Patients with ALI still have a poor prognosis in terms of survival and long-term morbidity. The decrease in ARDS-related mortality is mainly based on improvement in supportive therapies such as protective ventilatory strategies [45]. Other supportive approaches such as restrictive fluid management are currently being investigated. Despite great effort, our understanding of the molecular and cellular mechanisms of ALI and ARDS were recently found to be 'embryonic at best' [90].

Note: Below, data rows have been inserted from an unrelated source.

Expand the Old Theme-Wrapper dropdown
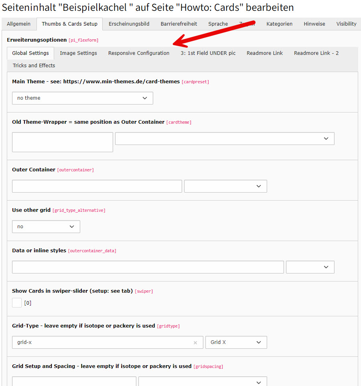361x386 pixels. (x=225, y=139)
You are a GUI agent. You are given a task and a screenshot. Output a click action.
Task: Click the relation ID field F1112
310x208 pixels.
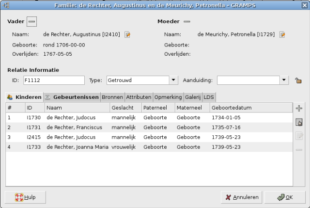tap(53, 80)
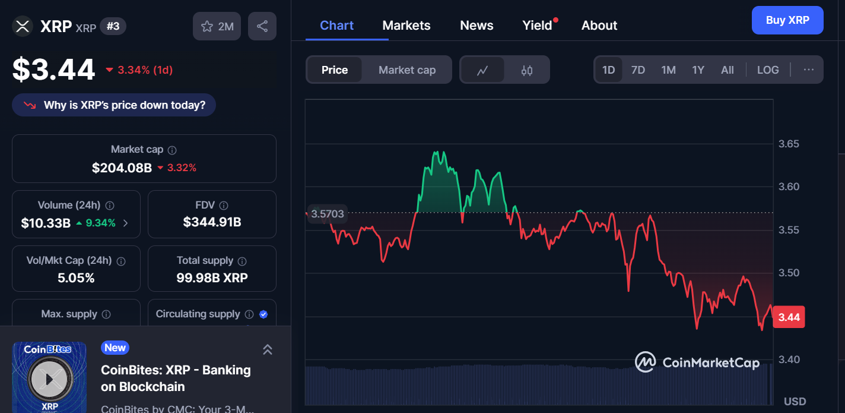Screen dimensions: 845x413
Task: Click the FDV info icon
Action: click(x=224, y=206)
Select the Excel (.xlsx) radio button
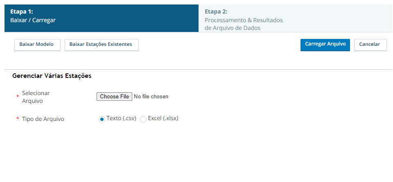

The excessive activation and migration of circulating neutrophils from blood to the alveolar airspace is one of the key events in the early development of ALI. Blocking Mac-1, ICAM-1, or combinations of adhesion molecules has been shown to protect against lung injury in many experimental studies. In animal models, reliable methodologic approaches to assess PMN recruitment in the lung can elucidate the different mechanisms of PMN trafficking in the intravascular, interstitial, and alveolar compartments. However, the clinical relevance of these animal models remains unclear, and translation into clinical studies is difficult. These limitations include the absence of comorbidity, mechanical ventilation, fluid management, antibiotic treatment, nutrition, and other factors that may have an impact on outcome in humans. In addition, classical ARDS criteria are usually not tested in animal models. Therefore, clinical studies are required to obtain definitive answers [90].

Finally, neutrophil recruitment into the lung is essential for host defense against bacterial infections [91, 92]. The dual role of neutrophils in the lung – defending against infection and mediating lung injury – is not well understood, but must be considered in evaluation of therapeutic approaches.